----- Text

One in four drugs with human targets inhibit the growth of bacteria in the human gut. These drugs cause antibiotic-like side-effects and may promote antibiotic resistance, researchers report in Nature.
The research team screened over 1000 marketed drugs against 40 representative bacteria from the human gut, and found that more than a quarter of the non-antibiotics (250 out of 923) affect the growth of at least one species in the microbiome.
The human gut contains a large number of species of bacteria, collectively referred to as the gut microbiome. In the last decade, it has become clear that the composition of the gut microbiome affects human health. It is well-known that antibiotics have a large impact on this microbiome, for example causing gastrointestinal side effects.
Recently, a few commonly used non-antibiotic drugs have been shown to cause changes in gut microbiome composition, but the full extent of this phenomenon was unknown until now. The current paper is the first to systematically profile direct interactions between marketed drugs and individual gut bacteria. Not only anti-infectives, but drugs from all therapeutic classes inhibited the growth of different gut microbes.
"The number of unrelated drugs that hit gut microbes as collateral damage was surprising," says the author. "Especially since we show that the actual number is likely to be even higher. This shift in the composition of our gut bacteria contributes to drug side-effects, but might also be part of the drugs' beneficial action."
Another author adds: "This is just the beginning. We don't know yet how most of these drugs target microbes, how these effects manifest in the human host, and what the clinical outcomes are. We need to carefully study these relationships, as this knowledge could dramatically improve our understanding and the efficacy of existing drugs."
The study also highlights the previously unnoticed risk that consumption of non-antibiotic drugs may promote antibiotic resistance, as the general resistance mechanisms of microbes to human-targeted drugs and to antibiotics seem to largely overlap.
"This is scary," says another author, "considering that we take many non-antibiotic drugs in our life, often for long periods. Still, not all drugs will impact gut bacteria and not all resistance will be common. In some cases, resistance to specific non-antibiotics will trigger sensitivity to specific antibiotics, opening paths for designing optimal drug combinations."
"We are excited to move on and explore drug-microbe interactions in complex gut microbial communities, as this will help us understand how individuals sometimes respond differently to the same medication," says the author. Each of us harbours a unique gut microbiome. We all carry different bacterial species - besides several common ones - and on top of that, we carry different individuals of the same species called strains. These strains can have very different functionalities, including the response to drugs. Therefore, many drug-microbe interactions are likely to be individual, opening paths for personalised drug therapies aimed at the individual gut microbiome.

----------

Problems to solve:
A) Copy out the passage from the article on drugs and gut bacteria, starting at "The research team" and ending at "in the microbiome.".
B) Answer these questions using the article on drugs and gut bacteria:
(i) How many marketed drugs did the research team screen, and against how many gut bacteria?
(ii) What are different individuals of the same bacterial species called?
(iii) In some cases, what can resistance to specific non-antibiotics trigger?

----- Extracted information

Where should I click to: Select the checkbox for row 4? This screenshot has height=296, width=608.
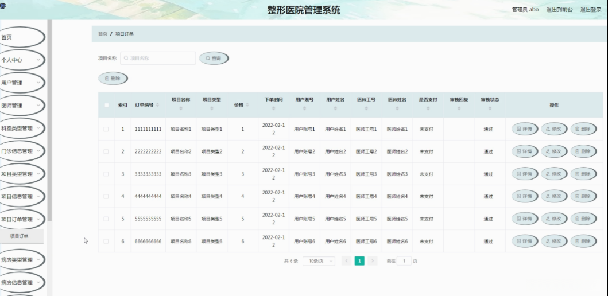pos(106,197)

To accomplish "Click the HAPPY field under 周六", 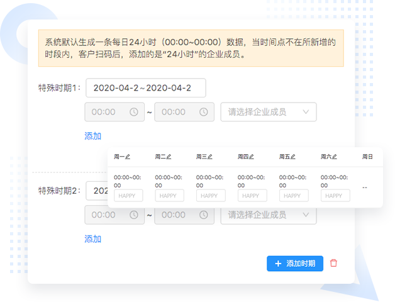I will point(335,196).
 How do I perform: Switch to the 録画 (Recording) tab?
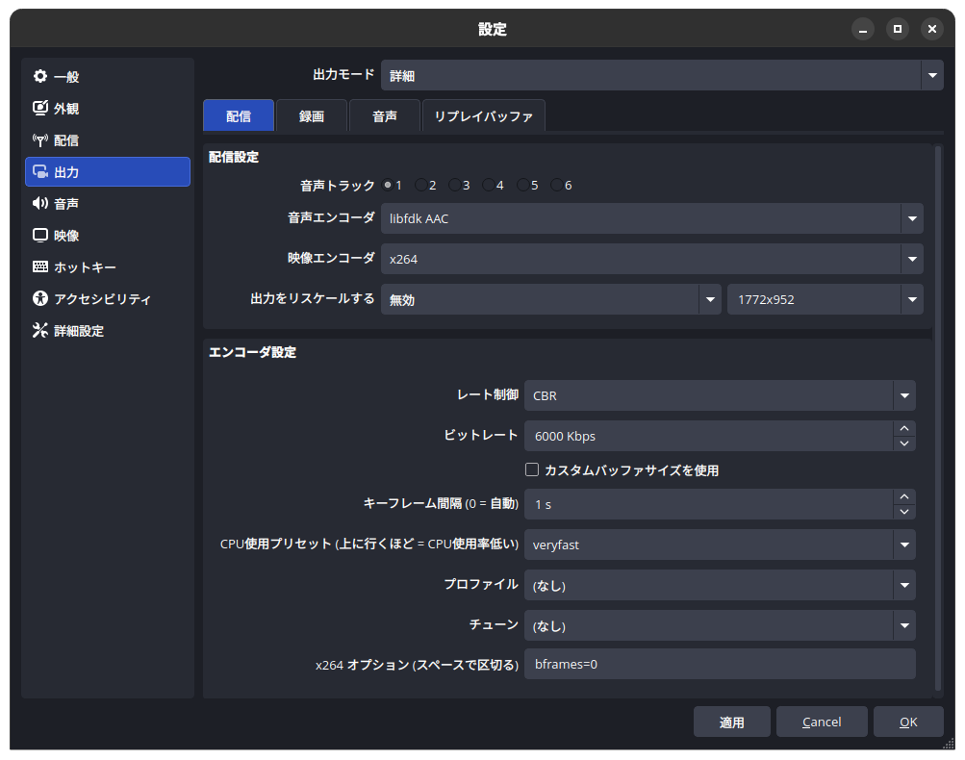click(312, 116)
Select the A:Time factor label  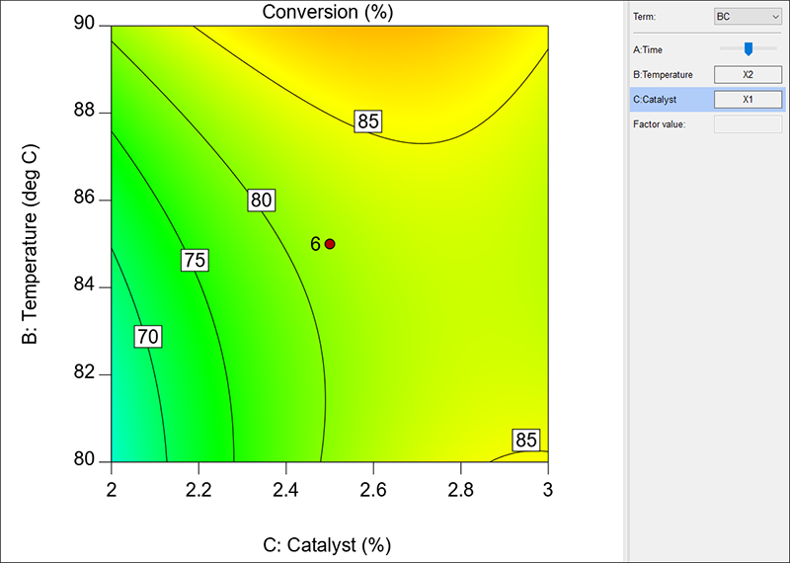[649, 48]
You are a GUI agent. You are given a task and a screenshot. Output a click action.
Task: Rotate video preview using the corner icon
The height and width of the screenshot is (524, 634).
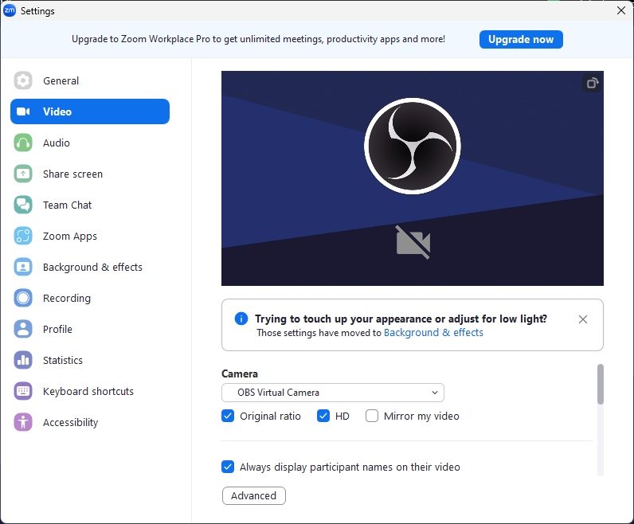[591, 83]
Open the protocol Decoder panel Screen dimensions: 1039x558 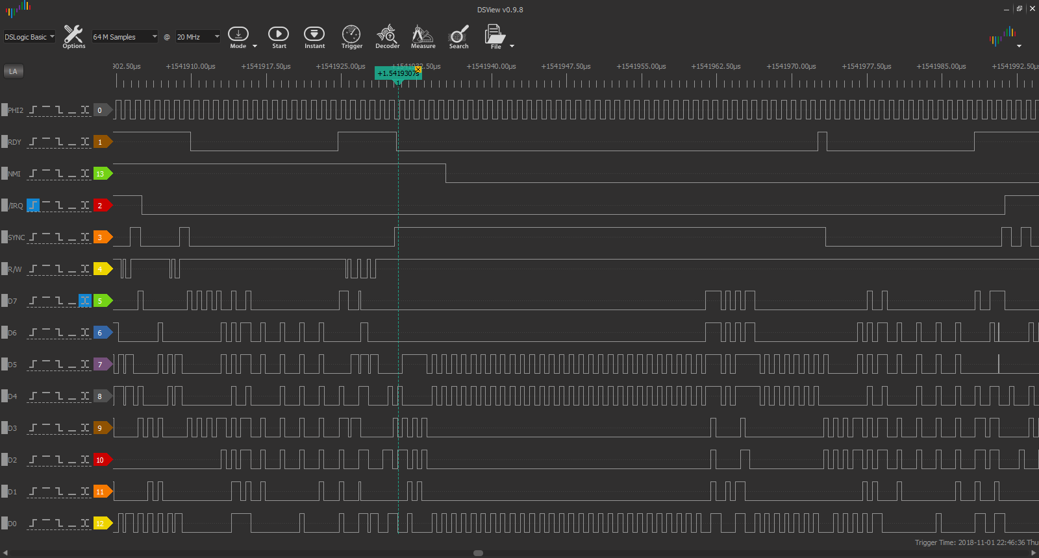click(387, 36)
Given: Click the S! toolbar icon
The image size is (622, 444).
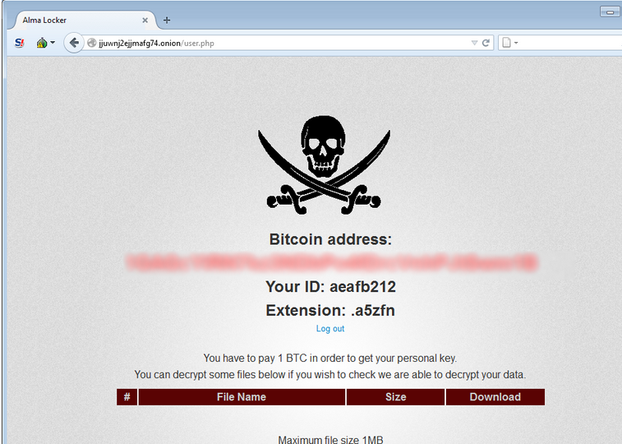Looking at the screenshot, I should pyautogui.click(x=19, y=43).
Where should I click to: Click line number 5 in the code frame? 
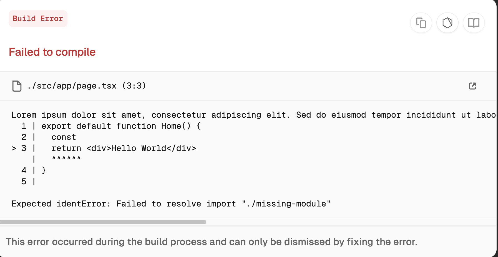pos(24,182)
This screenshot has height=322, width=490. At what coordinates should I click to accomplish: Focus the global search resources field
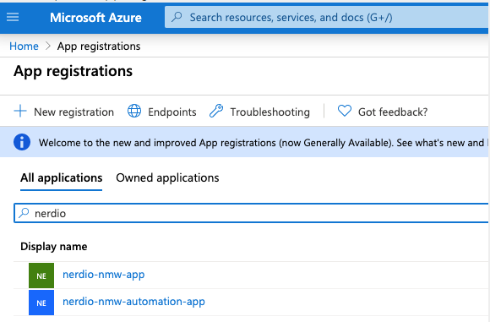327,17
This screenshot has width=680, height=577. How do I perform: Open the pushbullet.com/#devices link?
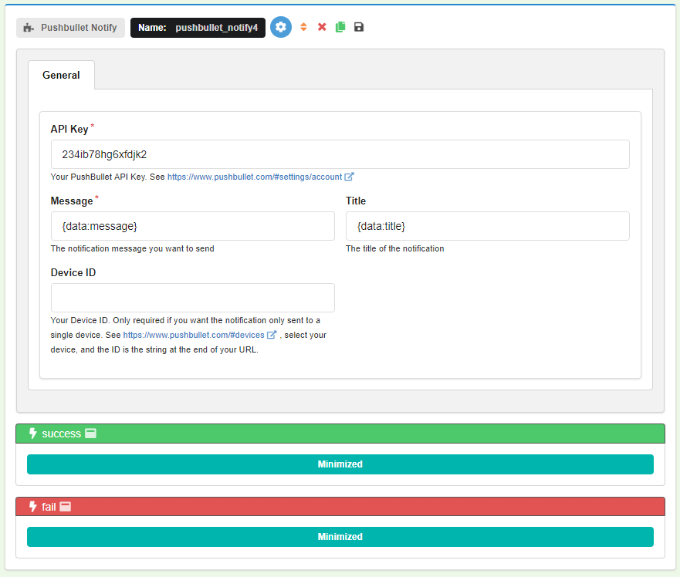pos(194,335)
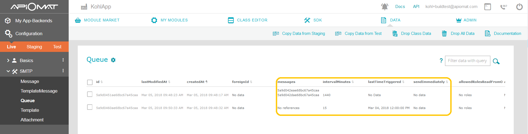Image resolution: width=528 pixels, height=134 pixels.
Task: Switch to the Staging environment tab
Action: pos(34,47)

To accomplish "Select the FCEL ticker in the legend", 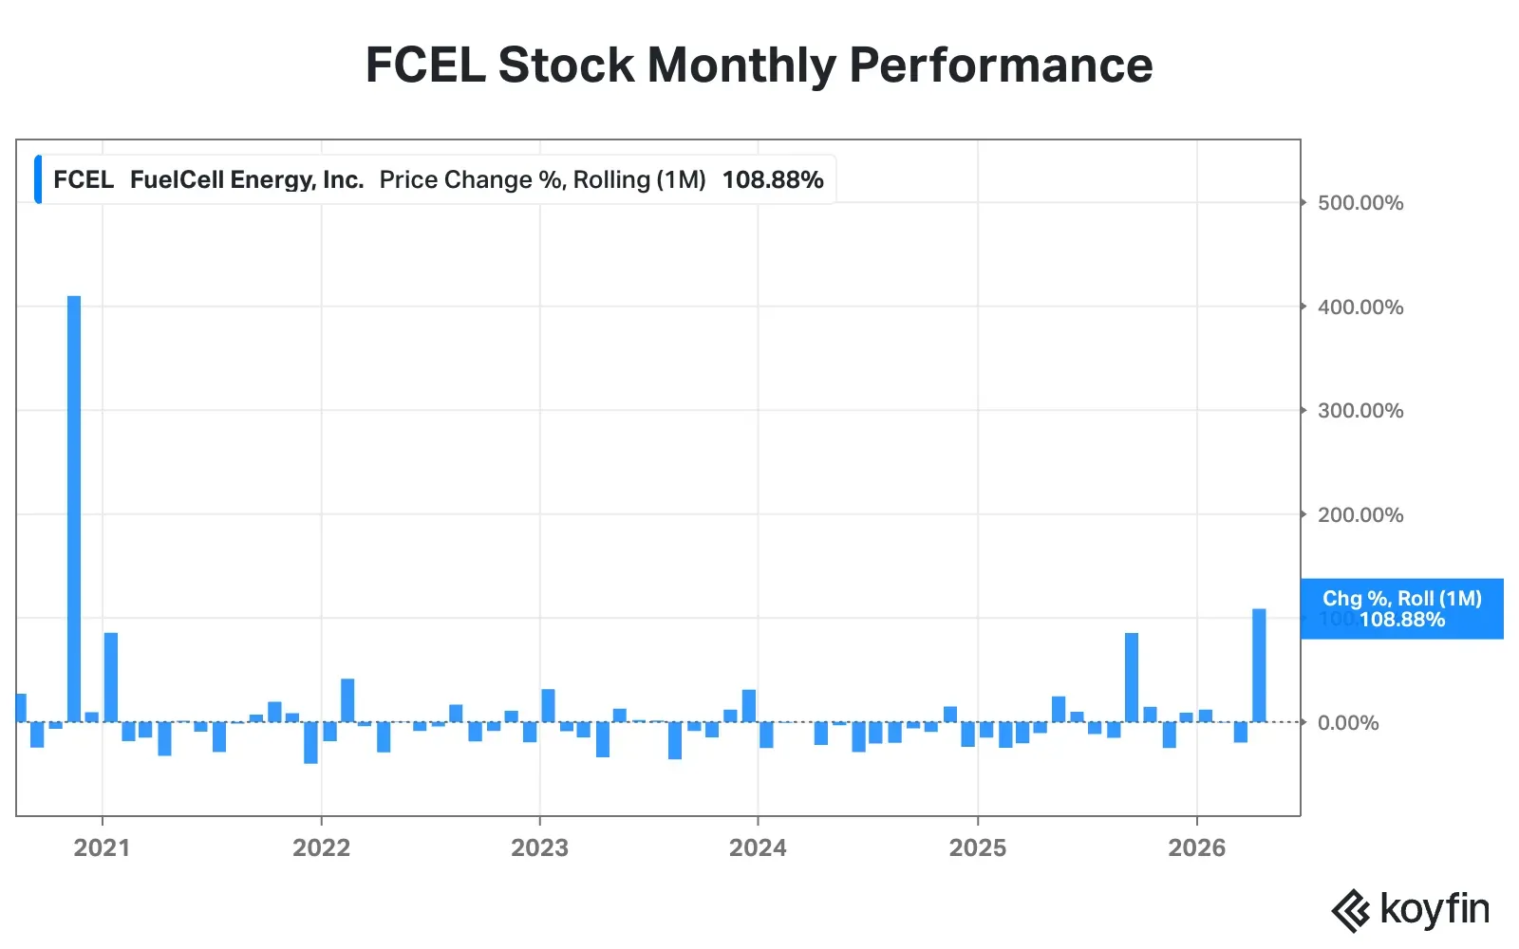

----------

Task-by-task answers:
A)
The research team screened over 1000 marketed drugs against 40 representative bacteria from the human gut, and found that more than a quarter of the non-antibiotics (250 out of 923) affect the growth of at least one species in the microbiome.

B)
(i) Over 1000 marketed drugs were screened against 40 representative gut bacteria.
(ii) They are called strains.
(iii) It can trigger sensitivity to specific antibiotics.